Franco Costanzo, viajero argentino, narra sus experiencias, su conexión con el chamanismo y la filosofía y su escape de Irán gracias a Maradona.
Franco Costanzo es un devotense genuino que, luego de 17 años y recorrer más de 80 países, volvió a su barrio con una historia única para contar. Desde niño en Devoto, la curiosidad y el deseo de conocer el mundo guiaron su destino. Hoy, está a punto de publicar un libro que reúne relatos de sus viajes y vivencias, un testimonio que refleja la pasión por aprender, explorar y vivir intensamente.

Para seguir sus pasos: el libro, el podcast y su perfil en Instagram
@frankito.intergalactico son ventanas abiertas para conocer sus historias.
Nacido y criado en Devoto, Franco hizo la primaria en el San David y la secundaria en el Colegio Argentino de Devoto. “Ambas ya no existen” recuerda. Su abuelo, un canillita que se convirtió en un gran lector, fue motivo de inspiración. A los cuatro años, Franco devoraba clásicos como Robinson Crusoe y Moby Dick, historias que sembraron en él las semillas de la aventura y el conocimiento.
Se recibió de abogado en la UBA, donde también dictó clases de Derecho Penal y Criminología. Su sueño era proteger derechos fundamentales: la defensa de las comunidades indígenas amazónicas. Así, durante unas vacaciones universitarias emprendió un viaje por Sudamérica que se extendió hasta transformarse en una gira por el mundo.

En principio, planificó tres meses para recorrer Egipto, Israel, Jordania y Grecia, inspirado por el legado místico de Hermes Trismegisto. Pero, inesperadamente, sus planes cambiaron para convertirse en 17 años de viajes sin fin y la visita a 83 países. La decisión clave ocurrió en Roma, cuando una mujer le regaló un dado con las opciones “sí”, “no” y “tal vez”. Frente a la pregunta “¿Debo volver a Buenos Aires?”, el dado dijo “no”. Y así, siguió.

Franco viaja con la filosofía del viajero auténtico: dormir donde duermen los locales, comer sus alimentos y sumergirse en sus vidas. Así conoció momentos que marcaron su travesía profundamente. En el corazón de la Amazonia, fue detenido por las FARC, quienes tras horas lo liberaron por no llevar cámaras ni cosas que parecieran amenaza. En la frontera entre Irán y Turkmenistán, encarcelado y al borde de un ataque, salvó su vida gritando “¡Maradona, Maradona, Maradona!”, palabra que le salvó la vida. Y en plena pandemia, se aisló un año entero en la jungla de Talamanca, Costa Rica, donde renació física y espiritualmente, alimentándose solo con frutos y raíces silvestres.

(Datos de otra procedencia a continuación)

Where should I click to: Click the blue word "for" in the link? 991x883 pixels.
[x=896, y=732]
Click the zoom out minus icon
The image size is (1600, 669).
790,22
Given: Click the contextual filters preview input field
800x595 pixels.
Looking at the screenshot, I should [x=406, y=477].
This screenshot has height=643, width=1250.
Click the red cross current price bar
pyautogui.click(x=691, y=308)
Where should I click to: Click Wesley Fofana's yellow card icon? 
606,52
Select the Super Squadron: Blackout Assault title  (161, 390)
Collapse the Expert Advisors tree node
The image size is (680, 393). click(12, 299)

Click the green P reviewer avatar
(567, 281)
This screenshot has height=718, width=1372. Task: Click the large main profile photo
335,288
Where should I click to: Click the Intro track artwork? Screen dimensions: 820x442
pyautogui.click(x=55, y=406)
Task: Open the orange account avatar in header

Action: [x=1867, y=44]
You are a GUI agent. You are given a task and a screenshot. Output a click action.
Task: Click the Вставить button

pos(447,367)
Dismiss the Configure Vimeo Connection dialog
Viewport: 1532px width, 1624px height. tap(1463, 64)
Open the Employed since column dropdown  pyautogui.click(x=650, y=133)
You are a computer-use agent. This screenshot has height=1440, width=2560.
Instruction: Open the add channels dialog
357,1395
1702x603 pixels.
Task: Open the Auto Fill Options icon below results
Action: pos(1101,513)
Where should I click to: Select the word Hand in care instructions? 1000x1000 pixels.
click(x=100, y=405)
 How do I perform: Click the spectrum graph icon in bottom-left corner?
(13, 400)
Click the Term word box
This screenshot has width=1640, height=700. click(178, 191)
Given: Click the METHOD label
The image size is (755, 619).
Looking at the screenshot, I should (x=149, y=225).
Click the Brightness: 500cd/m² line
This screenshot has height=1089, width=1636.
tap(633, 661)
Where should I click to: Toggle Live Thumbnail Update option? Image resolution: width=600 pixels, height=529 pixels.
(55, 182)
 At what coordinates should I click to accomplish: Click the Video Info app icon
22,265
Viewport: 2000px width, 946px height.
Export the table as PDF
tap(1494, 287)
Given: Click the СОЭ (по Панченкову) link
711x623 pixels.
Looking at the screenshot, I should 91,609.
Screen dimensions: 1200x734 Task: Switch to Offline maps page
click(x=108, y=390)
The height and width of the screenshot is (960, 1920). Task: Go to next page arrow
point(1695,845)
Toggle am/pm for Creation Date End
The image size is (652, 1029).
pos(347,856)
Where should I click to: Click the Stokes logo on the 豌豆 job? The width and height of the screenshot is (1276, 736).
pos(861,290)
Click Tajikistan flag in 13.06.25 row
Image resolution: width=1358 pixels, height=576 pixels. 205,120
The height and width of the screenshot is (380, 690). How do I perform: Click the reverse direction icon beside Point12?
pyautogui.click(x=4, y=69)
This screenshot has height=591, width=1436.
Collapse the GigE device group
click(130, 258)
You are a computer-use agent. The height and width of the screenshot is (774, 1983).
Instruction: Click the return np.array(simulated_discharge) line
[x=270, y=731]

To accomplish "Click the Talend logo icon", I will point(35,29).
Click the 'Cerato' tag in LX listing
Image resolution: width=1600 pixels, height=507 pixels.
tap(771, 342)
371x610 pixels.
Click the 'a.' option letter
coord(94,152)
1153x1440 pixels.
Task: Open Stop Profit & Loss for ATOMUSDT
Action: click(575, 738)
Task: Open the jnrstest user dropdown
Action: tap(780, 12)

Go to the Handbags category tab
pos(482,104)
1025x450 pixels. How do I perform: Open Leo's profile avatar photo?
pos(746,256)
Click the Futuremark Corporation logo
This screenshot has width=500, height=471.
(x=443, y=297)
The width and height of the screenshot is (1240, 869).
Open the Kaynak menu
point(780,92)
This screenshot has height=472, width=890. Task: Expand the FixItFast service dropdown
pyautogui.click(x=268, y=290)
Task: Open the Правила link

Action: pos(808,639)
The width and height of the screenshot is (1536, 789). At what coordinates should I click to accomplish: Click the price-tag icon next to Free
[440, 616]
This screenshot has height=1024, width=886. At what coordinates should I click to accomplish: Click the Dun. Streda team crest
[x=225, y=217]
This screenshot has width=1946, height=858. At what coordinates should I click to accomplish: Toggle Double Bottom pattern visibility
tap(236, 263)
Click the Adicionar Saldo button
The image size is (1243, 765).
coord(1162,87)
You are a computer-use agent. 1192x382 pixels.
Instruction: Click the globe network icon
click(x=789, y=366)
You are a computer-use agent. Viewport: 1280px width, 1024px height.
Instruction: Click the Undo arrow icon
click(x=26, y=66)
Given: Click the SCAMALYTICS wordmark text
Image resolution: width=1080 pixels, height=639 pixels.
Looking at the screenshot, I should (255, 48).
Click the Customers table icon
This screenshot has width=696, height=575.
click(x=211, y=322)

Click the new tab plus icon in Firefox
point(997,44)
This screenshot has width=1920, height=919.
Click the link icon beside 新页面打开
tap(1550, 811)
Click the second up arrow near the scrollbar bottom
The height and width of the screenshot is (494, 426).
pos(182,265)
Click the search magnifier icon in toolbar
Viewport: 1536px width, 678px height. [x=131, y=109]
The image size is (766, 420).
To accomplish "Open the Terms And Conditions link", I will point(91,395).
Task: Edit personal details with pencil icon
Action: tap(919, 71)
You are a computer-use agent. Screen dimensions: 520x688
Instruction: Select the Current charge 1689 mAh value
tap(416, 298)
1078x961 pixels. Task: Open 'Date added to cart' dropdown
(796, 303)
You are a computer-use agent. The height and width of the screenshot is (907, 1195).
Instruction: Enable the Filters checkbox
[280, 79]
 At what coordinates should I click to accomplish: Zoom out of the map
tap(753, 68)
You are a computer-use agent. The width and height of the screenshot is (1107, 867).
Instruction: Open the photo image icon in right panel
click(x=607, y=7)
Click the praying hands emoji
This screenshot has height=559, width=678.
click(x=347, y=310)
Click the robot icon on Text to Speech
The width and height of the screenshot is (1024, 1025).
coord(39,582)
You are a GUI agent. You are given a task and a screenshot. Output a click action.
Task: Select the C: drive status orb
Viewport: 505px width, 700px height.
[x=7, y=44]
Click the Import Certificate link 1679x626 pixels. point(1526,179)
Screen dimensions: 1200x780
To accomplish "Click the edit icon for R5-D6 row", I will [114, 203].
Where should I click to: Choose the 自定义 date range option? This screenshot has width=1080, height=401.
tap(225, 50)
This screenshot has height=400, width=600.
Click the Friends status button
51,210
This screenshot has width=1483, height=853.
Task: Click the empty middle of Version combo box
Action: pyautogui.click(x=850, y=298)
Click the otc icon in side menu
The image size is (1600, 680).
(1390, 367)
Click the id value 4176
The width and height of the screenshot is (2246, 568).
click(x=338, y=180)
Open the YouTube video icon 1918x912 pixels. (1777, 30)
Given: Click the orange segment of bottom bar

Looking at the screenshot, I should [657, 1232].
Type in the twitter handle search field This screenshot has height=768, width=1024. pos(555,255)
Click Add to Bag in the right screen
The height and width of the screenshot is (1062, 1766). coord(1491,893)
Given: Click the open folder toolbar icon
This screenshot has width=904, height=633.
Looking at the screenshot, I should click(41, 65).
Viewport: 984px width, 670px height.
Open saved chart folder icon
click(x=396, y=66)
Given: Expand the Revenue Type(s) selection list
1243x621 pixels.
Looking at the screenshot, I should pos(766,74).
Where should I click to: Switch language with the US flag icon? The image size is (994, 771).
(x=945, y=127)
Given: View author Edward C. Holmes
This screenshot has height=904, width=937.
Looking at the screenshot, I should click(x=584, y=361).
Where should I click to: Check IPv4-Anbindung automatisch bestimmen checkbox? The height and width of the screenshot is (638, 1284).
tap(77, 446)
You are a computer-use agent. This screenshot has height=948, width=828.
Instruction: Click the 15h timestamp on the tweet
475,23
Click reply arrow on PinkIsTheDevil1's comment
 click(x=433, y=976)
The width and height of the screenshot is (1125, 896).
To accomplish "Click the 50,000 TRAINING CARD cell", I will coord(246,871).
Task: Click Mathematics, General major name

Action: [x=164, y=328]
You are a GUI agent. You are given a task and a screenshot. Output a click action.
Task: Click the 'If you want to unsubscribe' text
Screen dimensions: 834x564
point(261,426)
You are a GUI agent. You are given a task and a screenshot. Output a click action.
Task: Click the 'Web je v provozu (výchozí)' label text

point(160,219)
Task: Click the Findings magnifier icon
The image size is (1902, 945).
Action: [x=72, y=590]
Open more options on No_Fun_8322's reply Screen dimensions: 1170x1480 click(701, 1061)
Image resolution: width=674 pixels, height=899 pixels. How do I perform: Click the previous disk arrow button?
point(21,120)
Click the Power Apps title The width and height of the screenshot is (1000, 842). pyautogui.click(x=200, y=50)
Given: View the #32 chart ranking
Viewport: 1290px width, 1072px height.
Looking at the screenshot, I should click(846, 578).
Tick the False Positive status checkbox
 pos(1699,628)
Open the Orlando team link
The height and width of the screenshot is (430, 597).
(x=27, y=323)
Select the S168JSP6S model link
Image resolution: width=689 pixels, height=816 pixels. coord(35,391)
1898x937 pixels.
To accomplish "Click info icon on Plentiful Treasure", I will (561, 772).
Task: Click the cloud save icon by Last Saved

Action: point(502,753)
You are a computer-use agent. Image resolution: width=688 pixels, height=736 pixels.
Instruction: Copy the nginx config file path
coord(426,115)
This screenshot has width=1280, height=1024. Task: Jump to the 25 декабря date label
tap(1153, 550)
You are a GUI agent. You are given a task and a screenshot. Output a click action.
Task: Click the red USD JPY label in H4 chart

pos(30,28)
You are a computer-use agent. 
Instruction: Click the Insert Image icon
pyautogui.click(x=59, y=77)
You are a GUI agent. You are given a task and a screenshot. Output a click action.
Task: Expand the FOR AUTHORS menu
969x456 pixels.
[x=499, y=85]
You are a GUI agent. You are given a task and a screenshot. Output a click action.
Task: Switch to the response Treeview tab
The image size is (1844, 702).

Tras tanta aventura, el regreso a Villa Devoto fue un choque entre la nostalgia y el cambio: “El barrio cambió más en 7 años que en 40”, comenta. Pero sostiene con firmeza que el espíritu bohemio de Devoto sigue intacto y que aún late en su gente.

Hoy, a los 42 años, Franco tiene listo su libro: casi 800 páginas que son mucho más que un diario de viaje. Es una trilogía vivencial donde convergen historia, política, chamanismo y una mirada espiritual del mundo. Viajar con poco dinero, confiar en la energía y en la conexión humana fueron claves para recorrer el mundo, según su relato. Su obra promete ofrecer respuestas filosóficas y existenciales a sus lectores. Estaremos atentos a la publicación de esta épica crónica de un viajero que llevó la bandera de nuestro barrio a los lugares más recónditos del planeta.